4. Mobilität im urbanen Raum bedeutet Vorrang für die Sanfte Mobilität

5. Graz als Teil einer Region setzt auf Kooperation

Im Jänner 2012 wurde die Verkehrsplanungsrichtlinie vom Gemeinderat beschlossen, diese legte u.a. auch Standards für Gehsteige fest. 

Auszug aus der Richtlinie:

2.3 Regelbreiten Gehsteige/Gehwege

Die Regelbreite für Gehsteige beträgt 2,0 m. Mit dieser Breite ist ein gefahrenloses und bequemes Begegnen der FußgängerInnen möglich. Die Mindestbreite hat (laut ONORM B1600) 1,50 m zu betragen. Für unvermeidliche Engstellen muss eine minimale Durchgangsbreite von 0,90 m (minimaler Breitenbedarf eines Rollstuhlfahrers/einer Rollstuhlfahrerin) erhalten bleiben (ONORM B1600). Die Länge von Einschränkungen unter einer Breite von b=1,20 m darf maximal 1,0 m betragen. 
Zusätzlich kommen noch Zuschläge für Schutzstreifen zur Fahrbahn von 50 cm (Fließverkehr) bei Vzul > 30 km/h.

Im Jahr 2022 ließe sich davon ausgehen, dass sich die Situation für Fußgänger*innen damit wesentlich verbessert hat. Für in Mariatrost lebende Menschen, die ihre Alltagswege entlang der Mariatroster Straße zu Fuß erledigen wollen, trifft das aber keineswegs zu.

Schon in der Gehsteigverordnung der Stadt Graz vom 03.12.1982 sind Bestimmungen über die Breite und Ausführungsart von Gehsteigen erlassen worden.

Auf Grund des §10 Abs. 1 der Steiermärkischen Bauordnung 1968 in der Fassung LGBl. Nr. 55/1977, wird verordnet:

§ 1 Gehsteigbreiten

2. Verkehrsstraßen
Diese dienen primär der Verkehrsbewegung und sekundär dem Anrainerverkehr. Verkehrsstraßen stellen die Verbindung zu den Hauptverkehrsstraßen und von Stadtteilen untereinander her.
Gehsteigbreiten: 2,00 bis 3,00 Meter

3. Sammelstraßen
Diese dienen dem Binnenverkehr in einem Stadtgebiet und dem Anrainerverkehr. Sammelstraßen sammeln den Verkehr an Lokalstraßen und führen ihn den Verkehrsstraßen zu.
Gehsteigbreiten: 1,50 bis 3,00 Meter 

Die Mariatroster Straße fällt aufgrund ihres Verkehrsaufkommens zumindest in die Kategorie Verkehrsstraße. Damit müssten die Gehsteige mindestens 2,0 m breit sein und das gilt seit 1982!
Diese erforderliche Breite ist nahezu nirgends vorhanden, oftmals sind die Gehsteige gar nur 80 cm bis vielleicht 1,20 m breit. Solch schmale Gehsteige sind also laut Baugesetz gar keine Gehsteige sondern werden vom Grazer Straßenamt als erhöhte Schutzstreifen bezeichnet. (In Ermangelung eines Maßbandes habe ich mit 30 cm langen Zeitungsblättern gemessen.)

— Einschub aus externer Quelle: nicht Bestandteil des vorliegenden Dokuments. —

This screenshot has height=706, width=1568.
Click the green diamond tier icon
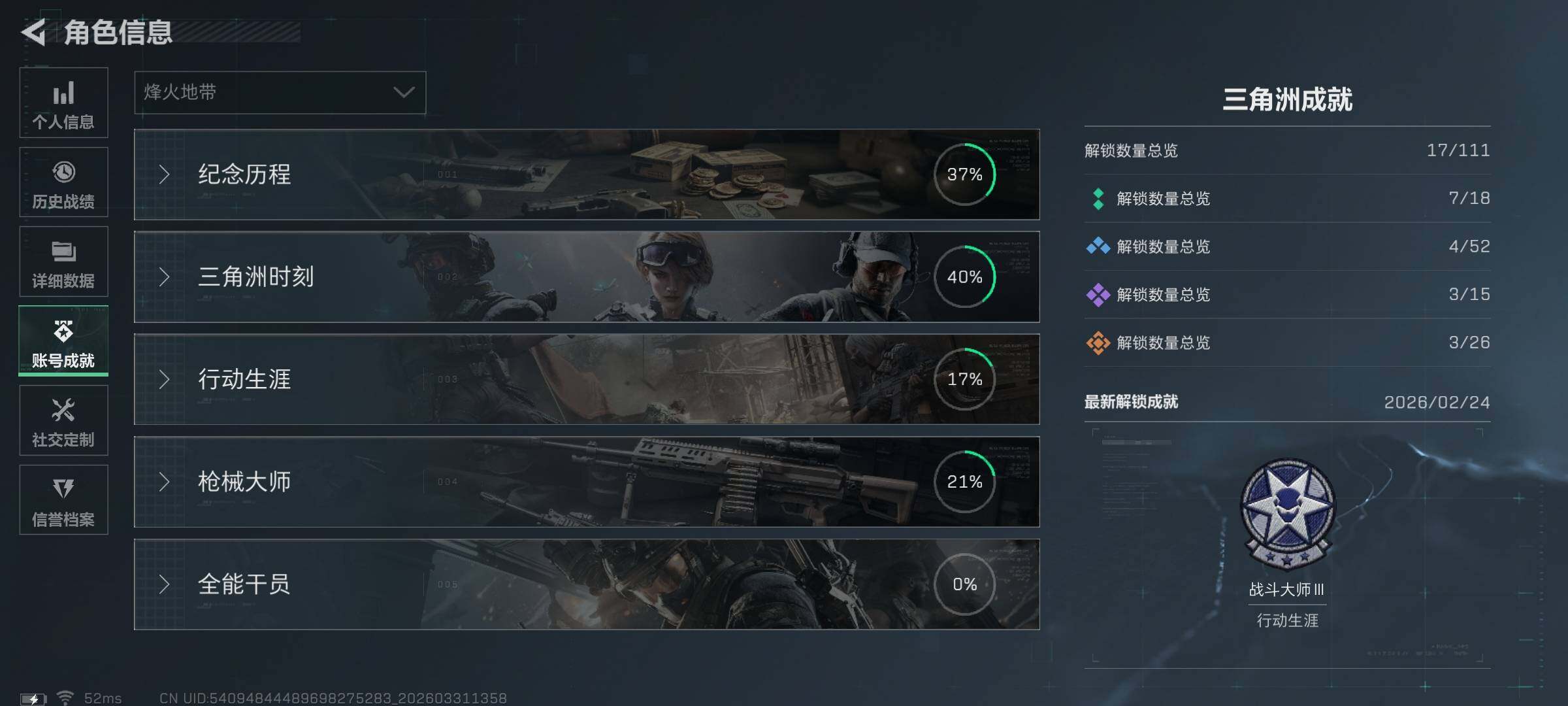tap(1098, 199)
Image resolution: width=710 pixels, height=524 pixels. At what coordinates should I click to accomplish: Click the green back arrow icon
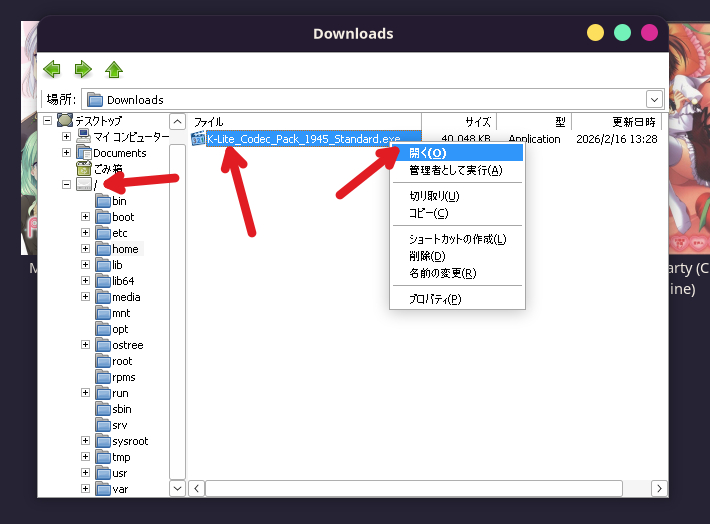click(x=52, y=69)
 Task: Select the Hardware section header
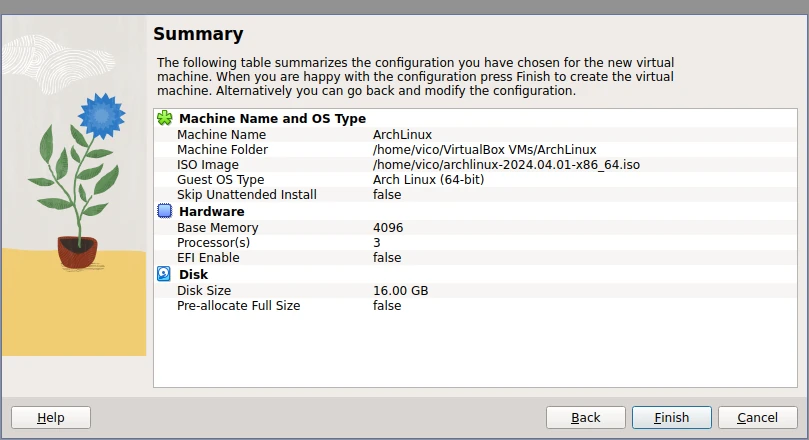pyautogui.click(x=211, y=212)
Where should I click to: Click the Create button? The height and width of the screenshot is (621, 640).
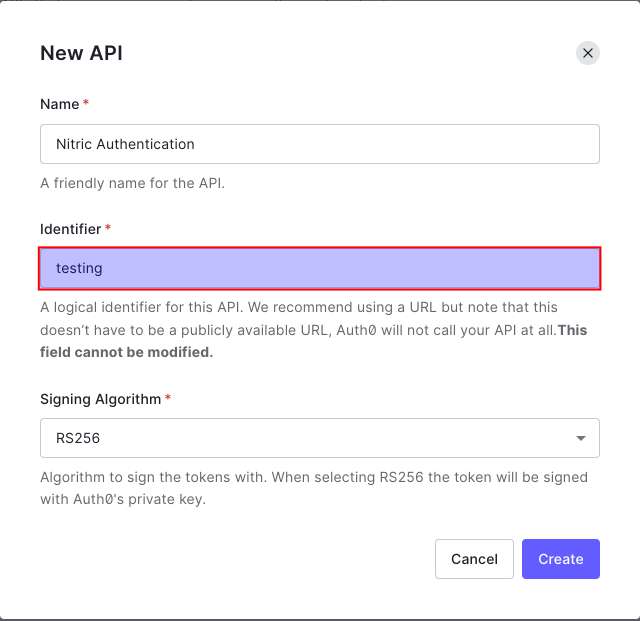tap(560, 559)

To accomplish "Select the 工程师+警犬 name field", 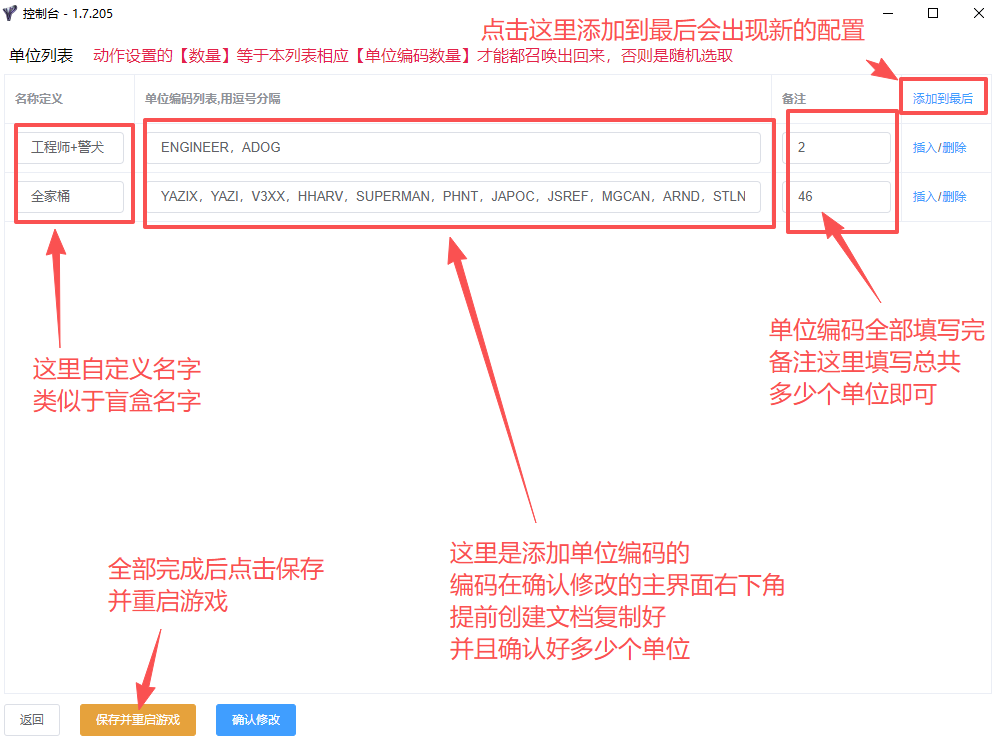I will coord(70,147).
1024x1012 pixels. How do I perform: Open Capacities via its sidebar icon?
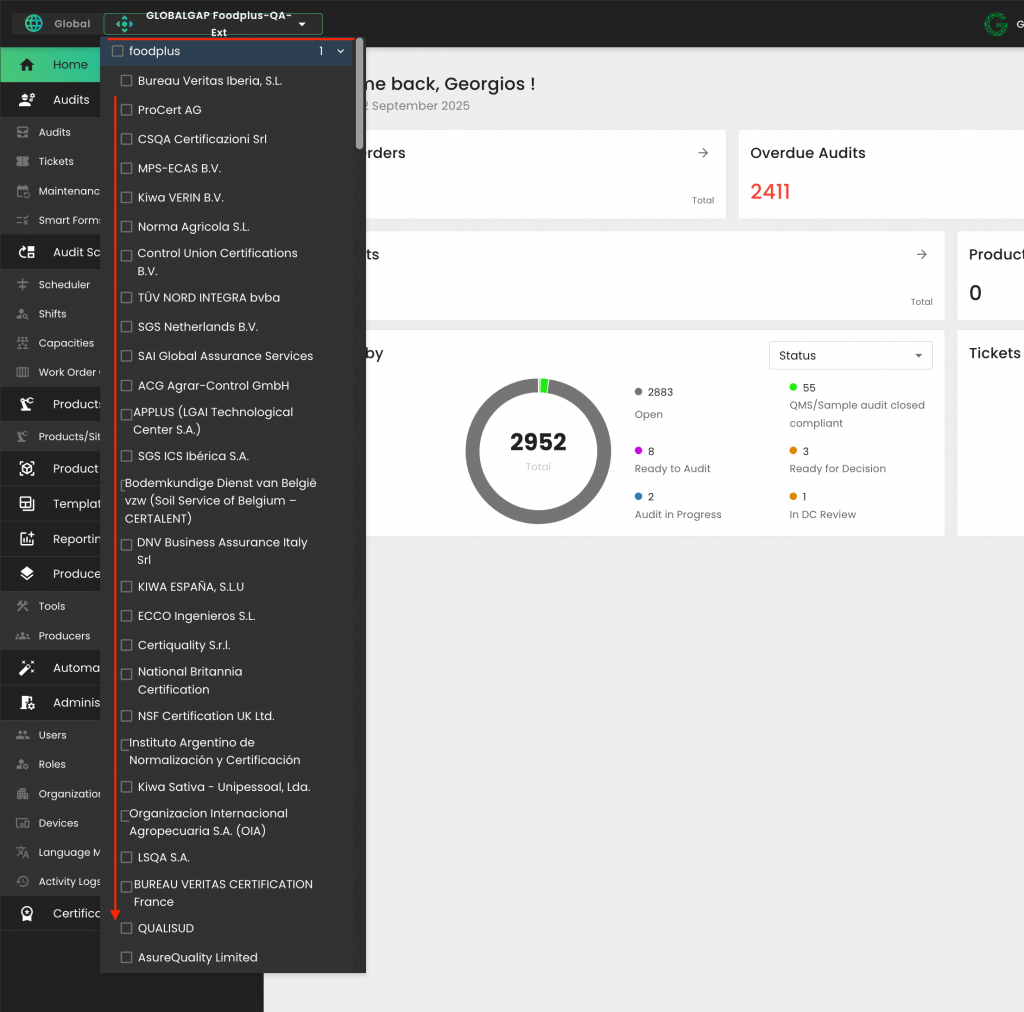point(23,343)
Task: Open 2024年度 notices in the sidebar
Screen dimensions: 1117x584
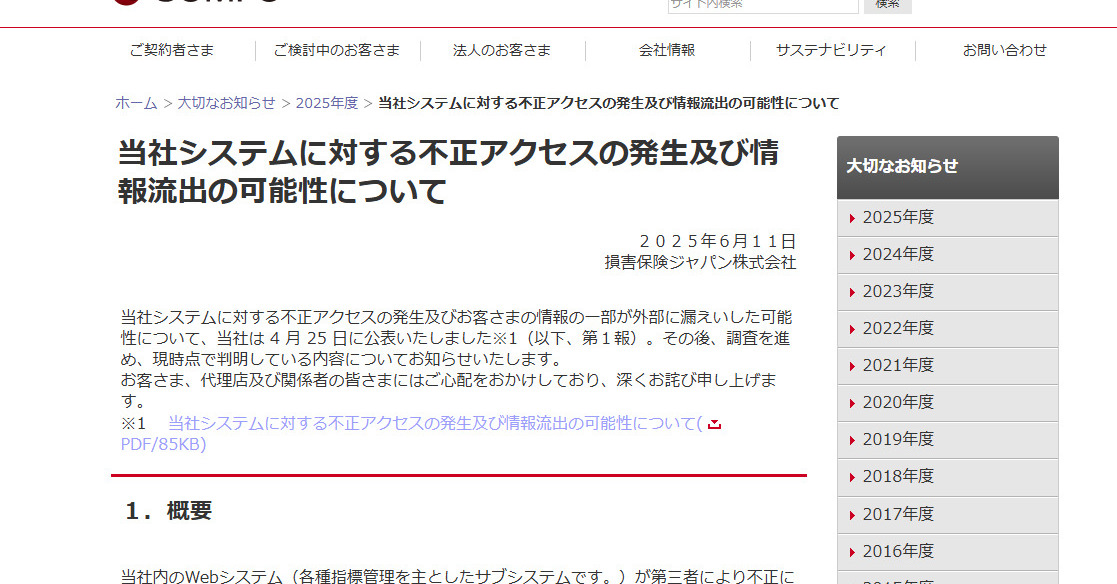Action: 897,255
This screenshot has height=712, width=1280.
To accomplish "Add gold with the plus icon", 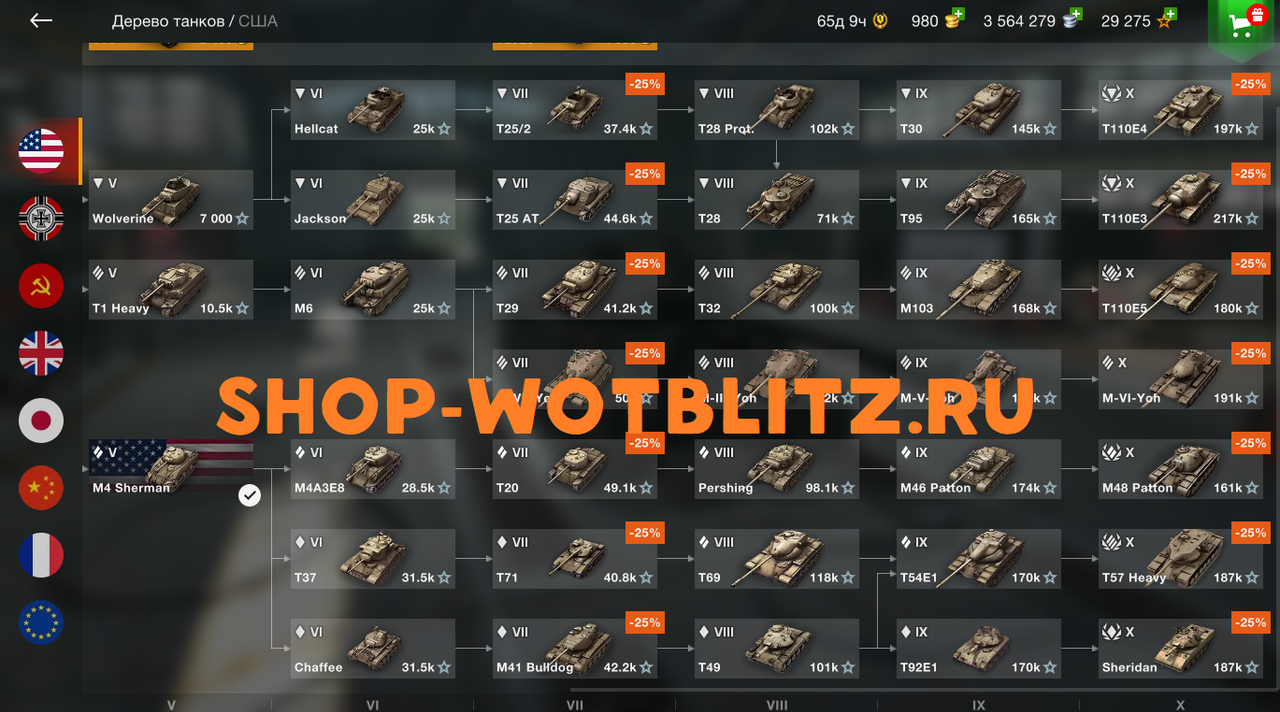I will tap(958, 15).
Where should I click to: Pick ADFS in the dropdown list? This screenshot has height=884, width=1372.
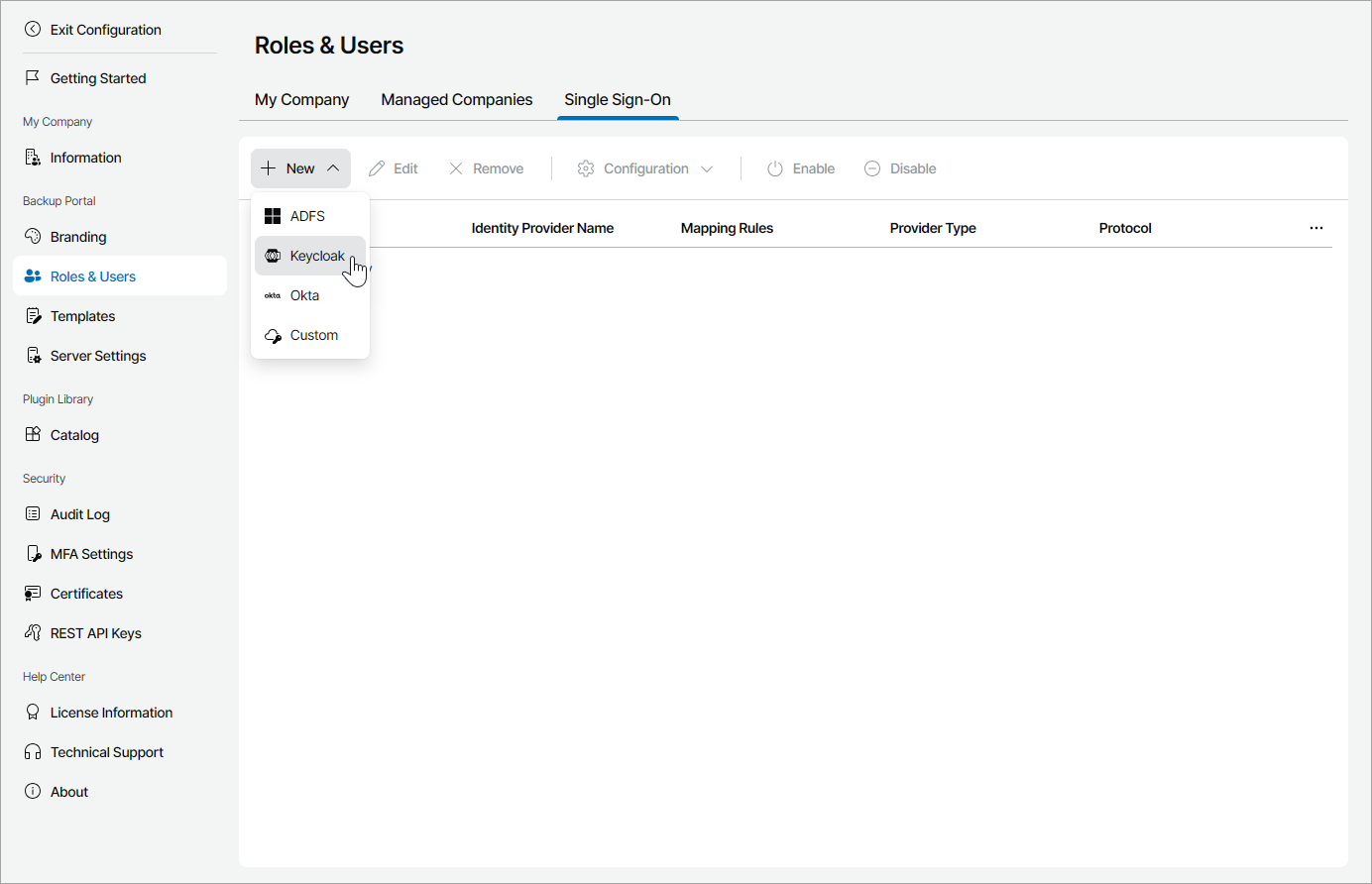pyautogui.click(x=307, y=216)
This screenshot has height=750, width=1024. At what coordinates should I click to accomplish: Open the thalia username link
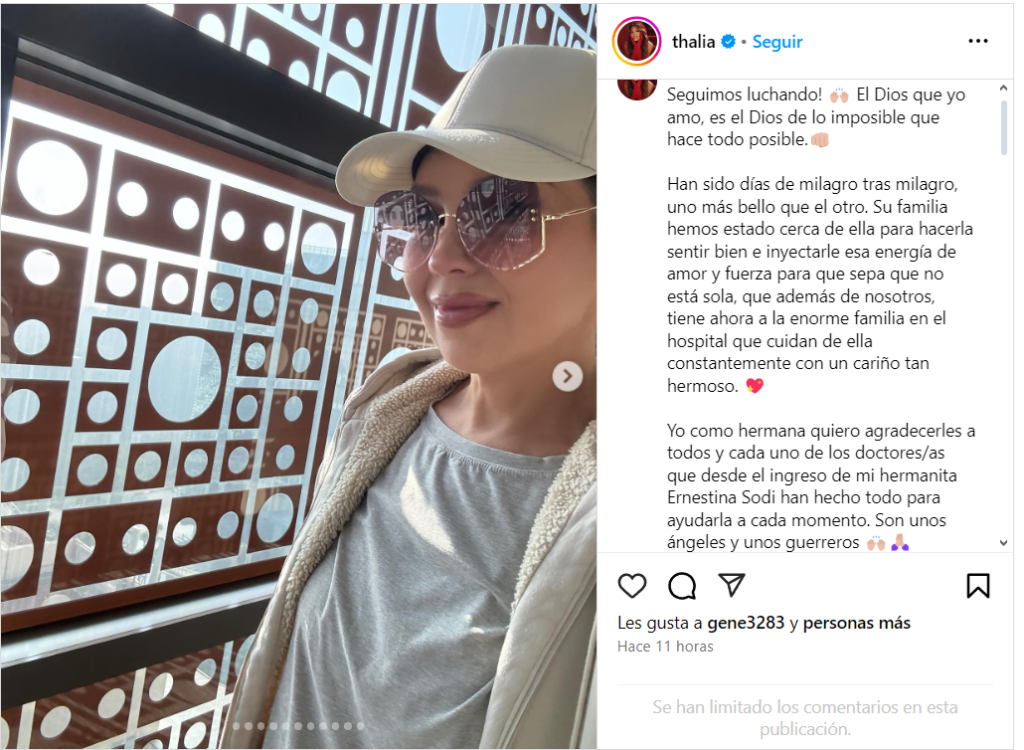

Das gefahrlose und bequeme Gehen ist hier nicht möglich. Für Menschen mit Einschränkungen sind diese zu schmalen Gehwege viel zu gefährlich bzw. gar nicht nutzbar. Die Verantwortlichen der Stadt haben in ihren Planungen für Maria Trost auf nicht motorisierte Verkehrsteilnehmer*innen, die auf barrierefreie Gehsteige angewiesen sind und auch ein (Menschen)Recht darauf haben, vergessen. Das ist skandalös!

Für die nahe gelegene Volksschule St. Johann wird im Schulwegplan, der von der AUVA u.a. auch mit Grazer Straßenamt und Verkehrsplanung erstellt wurde, auf die besondere Gefahrensituation für Schulkinder hingewiesen. 
Dafür wurden in einem Bereich des Schulweges mit besonders schmalen Gehsteig (0,80 bis 0,90 Meter) Längsparkbuchten für Autos realisiert.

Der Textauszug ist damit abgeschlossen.